After 1850, however, the expansion of foods more regularly kept pace with population growth, though the poorer classes remained malnourished. Two developments were crucial. First, the application of science and new technology to agriculture increased. Led by German universities, increasing research was devoted to improving seeds, developing chemical fertilizers, and advancing livestock. After 1861, with the development of land-grant universities in the United States that had huge agricultural programs, American crop-production research added to this mix. Mechanization included the use of horse-drawn harvesters and seed drills, many developed initially in the United States. It also included mechanical cream separators and other food-processing devices that improved supply.

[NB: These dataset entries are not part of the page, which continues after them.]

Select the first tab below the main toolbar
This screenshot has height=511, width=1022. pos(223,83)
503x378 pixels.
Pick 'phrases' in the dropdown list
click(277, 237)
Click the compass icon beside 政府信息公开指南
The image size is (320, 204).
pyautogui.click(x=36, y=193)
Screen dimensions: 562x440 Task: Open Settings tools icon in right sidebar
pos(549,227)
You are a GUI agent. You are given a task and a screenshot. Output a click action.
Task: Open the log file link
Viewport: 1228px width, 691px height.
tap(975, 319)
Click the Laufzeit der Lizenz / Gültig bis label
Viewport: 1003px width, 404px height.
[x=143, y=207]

The second development involved industrially based transportation. With trains and steam shipping, it became possible to move foods to needy regions within Western Europe quickly. Famine (as opposed to malnutrition) became a thing of the past. Many Western European countries, headed by Britain, began also to import increasing amounts of food, not only from Eastern Europe, a traditional source, but also from the Americas, Australia, and New Zealand. Steam shipping, which improved speed and capacity , as well as new procedures for canning and refrigerating foods (particularly after 1870), was fundamental to these developments.

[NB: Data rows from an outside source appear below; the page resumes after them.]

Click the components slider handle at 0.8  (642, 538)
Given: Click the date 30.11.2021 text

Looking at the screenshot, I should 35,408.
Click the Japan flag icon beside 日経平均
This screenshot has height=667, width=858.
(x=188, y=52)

Europe`s population growth included one additional innovation by the nineteenth century: it combined with rapid urbanization. More and more Western Europeans moved from countryside to city, and big cities grew most rapidly of all. By 1850, over half of all the people in England lived in cities, a first in human history. In one sense, this pattern seems inevitable : growing numbers of people pressed available resources on the land, even when farmwork was combined with a bit of manufacturing, so people crowded into cities seeking work or other resources. Traditionally, however, death rates in cities surpassed those in the countryside by a large margin; cities had maintained population only through steady in-migration. Thus rapid urbanization should have reduced overall population growth, but by the middle of the nineteenth century this was no longer the case. Urban death rates remained high, particularly in the lower-class slums, but they began to decline rapidly.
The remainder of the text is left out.